Célestin dit aussi qu’il a donné un gant rouge (main gauche) à Manech, pour protéger du froid sa main non bandée.

Mathilde se rend sur le champ de bataille, guidée par Célestin. Ils interrogent une femme qui a assisté après l’Armistice au déterrement des cinq corps et qui ne se souvient pas avoir vu de gant rouge…

Mathilde reçoit soudain, le 8 août 1924, à l’Auberge des remparts de Péronne, une lettre posthume de Tina Lombardi, qui vient d’être exécutée pour l’assassinat du colonel Lavrouye. Pour d’obscures ambitions personnelles, ce dernier avait gardé par-devers lui la grâce accordée par Poincaré aux cinq soldats. Tina a vengé la mort de Droit commun.
Dans sa lettre, elle informe Mathilde qu’elle a recueilli le témoignage d’un sergent-chef tué en mai 1917, qui prétendait que le soi-disant Desrochelles portait un gant rouge à la main gauche.

Mathilde recolle les morceaux. Cet autre Jean, ce Desrochelles, est peut-être Manech. Mathilde rappelle Germain Pire et le lance sur la piste de Jean Desrochelles, qu’ils retrouveront finalement à Noisy-sur-École, près de Milly-la-Forêt.

Entretemps, Mathilde a appris par un officier allemand qui s’est retrouvé prisonnier le lundi 8 janvier à Bingo Crépuscule qu’un cadavre français avec des bottes allemandes gisait dans une cave effondrée au milieu des tranchées. Gordes était donc revenu à Bingo Crépuscule et y était mort, alors qu’on le croyait tué plus tard à Combles ! Quel était donc le soldat aux bottes allemandes aperçu ensuite avec le soi-disant Desrochelles sur le dos ? Par élimination, Mathilde devine qu’il s’agit de Benoît Notre-Dame. Réfugié dans la cave pendant la nuit du 7, il a échangé ses bottes et sa plaque d’immatriculation avec Gordes, revenu le lendemain et qui, blessé, est tombé dans la cave pour y mourir. Il lui fallait en effet dissimuler à tout prix sa véritable identité. Sortant de son abri, il a aperçu Manech à moitié mort, lui a donné la plaque de Desrochelles et l’a éloigné du front.
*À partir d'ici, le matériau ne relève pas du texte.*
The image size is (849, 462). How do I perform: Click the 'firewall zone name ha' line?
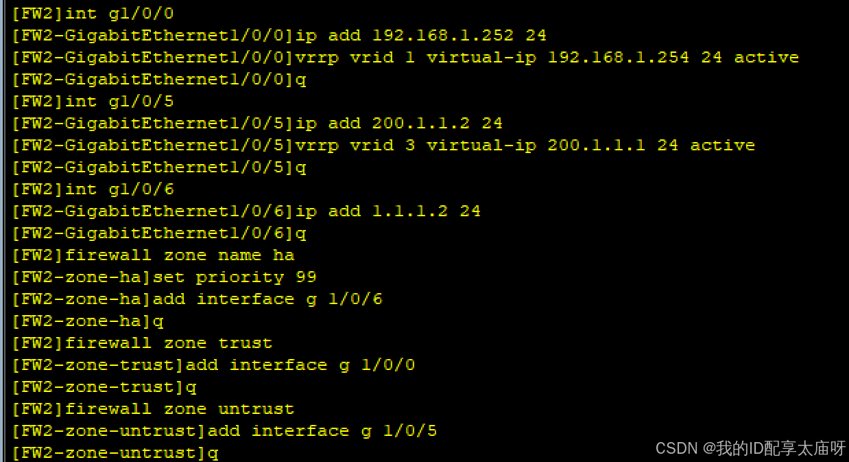pyautogui.click(x=153, y=255)
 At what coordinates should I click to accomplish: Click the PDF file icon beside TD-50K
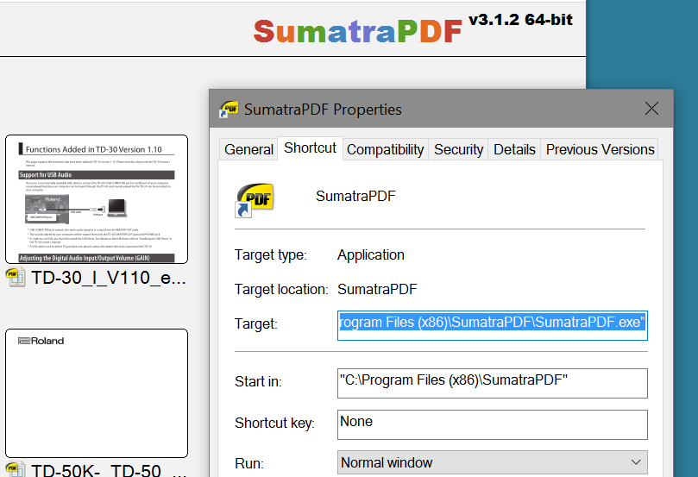coord(16,471)
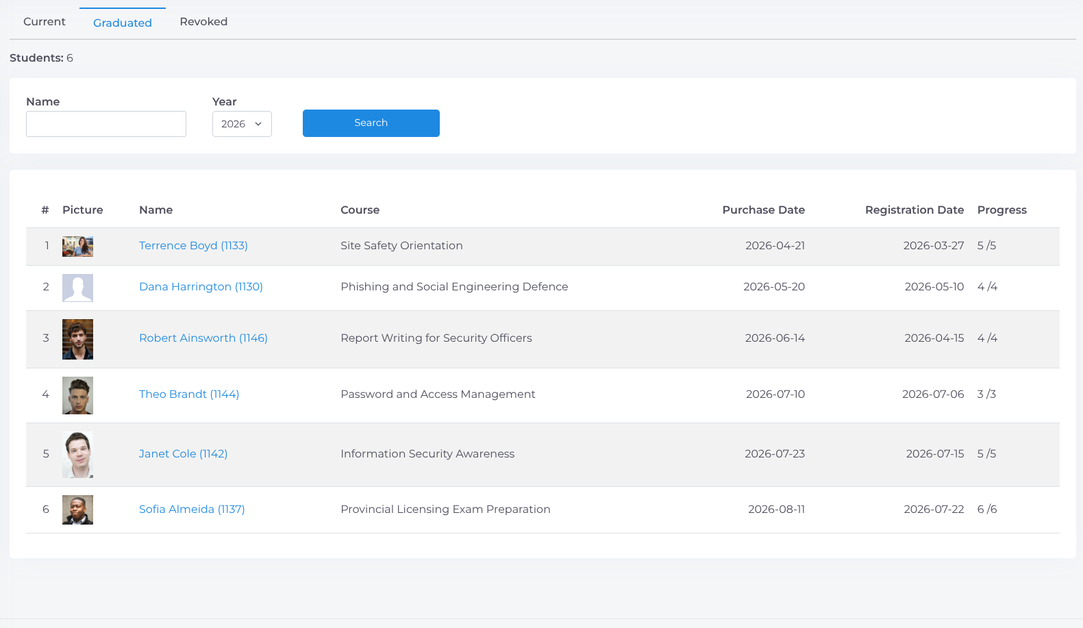Open Sofia Almeida's picture thumbnail
1083x628 pixels.
[77, 510]
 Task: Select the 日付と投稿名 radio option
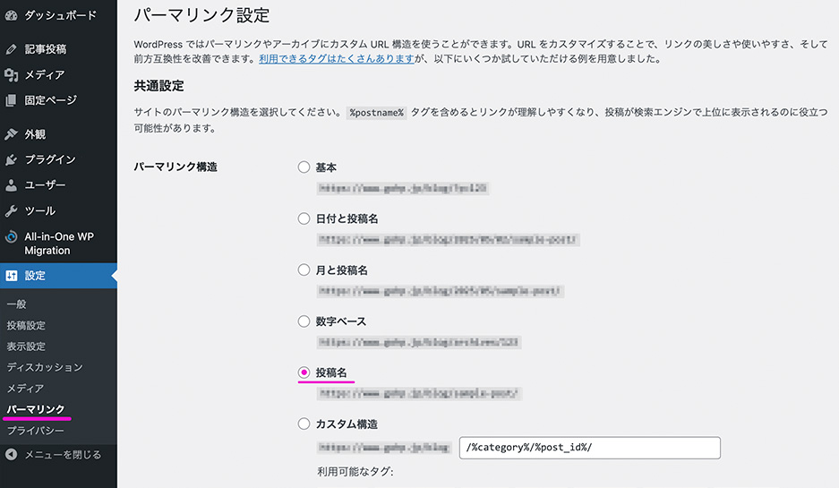[x=304, y=218]
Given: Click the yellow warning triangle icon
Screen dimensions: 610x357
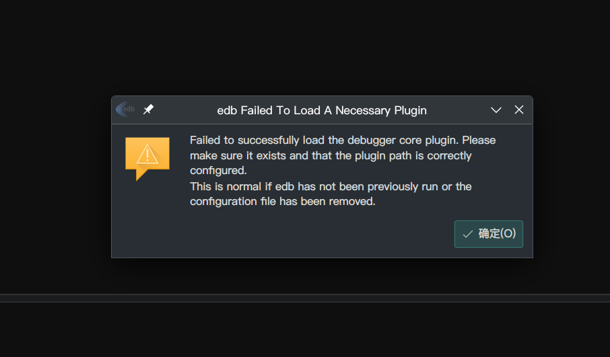Looking at the screenshot, I should tap(147, 156).
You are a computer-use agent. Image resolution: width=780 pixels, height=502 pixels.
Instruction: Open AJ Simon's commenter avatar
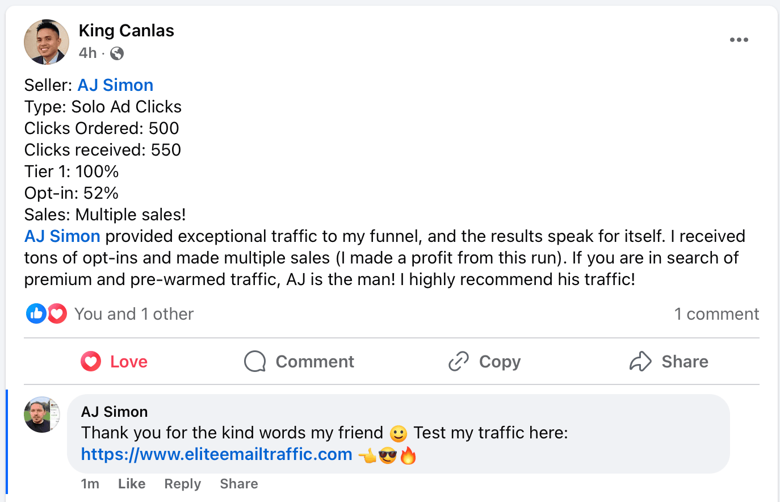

En décryptant la dernière lettre codée qu’il a écrite à sa femme, Mathilde comprend que Notre-Dame l’a invitée, s’il en réchappe, à le retrouver à Bernay, près de Rozay-en-Brie, en Seine-et-Marne. Elle le retrouve et il confirme toute l’histoire. Elle ne le dénoncera pas.

C’est ainsi que Mathilde retrouve Manech, alias Jean Desrochelles, amnésique, qui s’est mis à peindre comme elle, et qu’elle vit sans doute encore à ses côtés.

Source : Romans policiers historiques de la Grande guerre.